Print, exactly as given, each line of the data from the line containing "Click the Enter value input field" up to and including its last line.

:: Record set

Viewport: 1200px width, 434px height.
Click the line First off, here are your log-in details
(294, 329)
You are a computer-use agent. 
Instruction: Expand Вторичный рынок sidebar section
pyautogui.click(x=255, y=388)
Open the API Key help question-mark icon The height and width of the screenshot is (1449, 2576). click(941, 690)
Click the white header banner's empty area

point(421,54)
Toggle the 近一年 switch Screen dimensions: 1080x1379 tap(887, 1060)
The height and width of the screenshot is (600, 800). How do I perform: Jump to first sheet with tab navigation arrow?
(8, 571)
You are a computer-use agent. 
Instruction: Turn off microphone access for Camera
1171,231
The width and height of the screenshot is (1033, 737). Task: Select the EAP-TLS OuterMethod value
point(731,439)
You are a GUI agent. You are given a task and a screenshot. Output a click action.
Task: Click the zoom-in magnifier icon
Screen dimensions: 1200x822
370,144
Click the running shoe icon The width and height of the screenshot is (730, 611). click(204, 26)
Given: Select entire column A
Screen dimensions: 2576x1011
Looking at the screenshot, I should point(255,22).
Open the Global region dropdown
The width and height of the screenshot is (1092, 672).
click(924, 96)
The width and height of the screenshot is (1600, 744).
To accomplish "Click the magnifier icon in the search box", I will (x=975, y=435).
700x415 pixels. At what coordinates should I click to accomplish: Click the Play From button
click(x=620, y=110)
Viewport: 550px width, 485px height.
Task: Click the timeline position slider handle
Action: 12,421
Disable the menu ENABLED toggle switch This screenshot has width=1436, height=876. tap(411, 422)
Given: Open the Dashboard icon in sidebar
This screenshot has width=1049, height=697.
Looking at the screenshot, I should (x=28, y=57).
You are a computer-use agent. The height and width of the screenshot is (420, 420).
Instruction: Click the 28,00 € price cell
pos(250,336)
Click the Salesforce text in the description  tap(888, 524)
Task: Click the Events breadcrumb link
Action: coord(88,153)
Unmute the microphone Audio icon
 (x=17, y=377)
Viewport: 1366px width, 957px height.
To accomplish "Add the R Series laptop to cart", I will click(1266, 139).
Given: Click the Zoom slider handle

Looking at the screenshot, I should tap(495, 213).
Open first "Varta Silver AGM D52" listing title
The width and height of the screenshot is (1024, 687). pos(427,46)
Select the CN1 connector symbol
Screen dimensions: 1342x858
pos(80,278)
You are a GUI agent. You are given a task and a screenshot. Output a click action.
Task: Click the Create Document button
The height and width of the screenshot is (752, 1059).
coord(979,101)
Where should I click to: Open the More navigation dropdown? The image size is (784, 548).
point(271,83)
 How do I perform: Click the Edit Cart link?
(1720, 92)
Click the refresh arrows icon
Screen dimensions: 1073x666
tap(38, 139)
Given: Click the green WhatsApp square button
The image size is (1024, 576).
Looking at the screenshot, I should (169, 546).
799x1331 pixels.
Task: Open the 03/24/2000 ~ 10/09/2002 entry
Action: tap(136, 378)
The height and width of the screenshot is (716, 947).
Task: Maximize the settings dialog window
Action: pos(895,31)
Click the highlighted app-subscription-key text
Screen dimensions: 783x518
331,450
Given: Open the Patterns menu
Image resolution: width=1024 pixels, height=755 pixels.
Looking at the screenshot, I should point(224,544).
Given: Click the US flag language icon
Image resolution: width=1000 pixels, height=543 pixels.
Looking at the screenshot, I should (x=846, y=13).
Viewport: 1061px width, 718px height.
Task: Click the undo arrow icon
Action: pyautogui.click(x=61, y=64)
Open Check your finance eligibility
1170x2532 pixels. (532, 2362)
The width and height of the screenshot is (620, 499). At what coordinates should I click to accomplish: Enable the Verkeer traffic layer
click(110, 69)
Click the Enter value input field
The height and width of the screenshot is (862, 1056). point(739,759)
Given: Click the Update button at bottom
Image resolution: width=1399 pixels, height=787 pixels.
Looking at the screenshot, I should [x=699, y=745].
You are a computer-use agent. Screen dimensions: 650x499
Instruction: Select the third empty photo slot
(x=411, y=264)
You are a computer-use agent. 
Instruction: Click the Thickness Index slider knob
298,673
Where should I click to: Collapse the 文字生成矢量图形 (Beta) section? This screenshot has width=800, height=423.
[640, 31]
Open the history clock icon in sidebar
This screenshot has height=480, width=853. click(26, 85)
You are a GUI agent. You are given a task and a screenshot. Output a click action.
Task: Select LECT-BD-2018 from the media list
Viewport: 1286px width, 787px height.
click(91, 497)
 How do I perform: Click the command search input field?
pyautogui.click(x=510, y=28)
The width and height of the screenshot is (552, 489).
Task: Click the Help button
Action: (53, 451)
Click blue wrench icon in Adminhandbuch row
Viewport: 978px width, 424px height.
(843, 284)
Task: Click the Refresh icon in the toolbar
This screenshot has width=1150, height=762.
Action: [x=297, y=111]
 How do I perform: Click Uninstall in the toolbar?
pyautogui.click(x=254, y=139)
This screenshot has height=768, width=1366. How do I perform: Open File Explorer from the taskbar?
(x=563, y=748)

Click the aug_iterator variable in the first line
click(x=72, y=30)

::::

Task answer:
Click the Enter value input field
The height and width of the screenshot is (862, 1056). point(739,759)
Given: Click the Update button at bottom
Image resolution: width=1399 pixels, height=787 pixels.
Looking at the screenshot, I should [x=699, y=745].
You are a computer-use agent. Screen dimensions: 650x499
Instruction: Select the third empty photo slot
(x=411, y=264)
You are a computer-use agent. 
Instruction: Click the Thickness Index slider knob
298,673
Where should I click to: Collapse the 文字生成矢量图形 (Beta) section? This screenshot has width=800, height=423.
[640, 31]
Open the history clock icon in sidebar
This screenshot has height=480, width=853. click(26, 85)
You are a GUI agent. You are given a task and a screenshot. Output a click action.
Task: Select LECT-BD-2018 from the media list
Viewport: 1286px width, 787px height.
click(91, 497)
 How do I perform: Click the command search input field?
pyautogui.click(x=510, y=28)
The width and height of the screenshot is (552, 489).
Task: Click the Help button
Action: (53, 451)
Click blue wrench icon in Adminhandbuch row
Viewport: 978px width, 424px height.
(843, 284)
Task: Click the Refresh icon in the toolbar
This screenshot has width=1150, height=762.
Action: [x=297, y=111]
 How do I perform: Click Uninstall in the toolbar?
pyautogui.click(x=254, y=139)
This screenshot has height=768, width=1366. How do I perform: Open File Explorer from the taskbar?
(x=563, y=748)

Click the aug_iterator variable in the first line
click(x=72, y=30)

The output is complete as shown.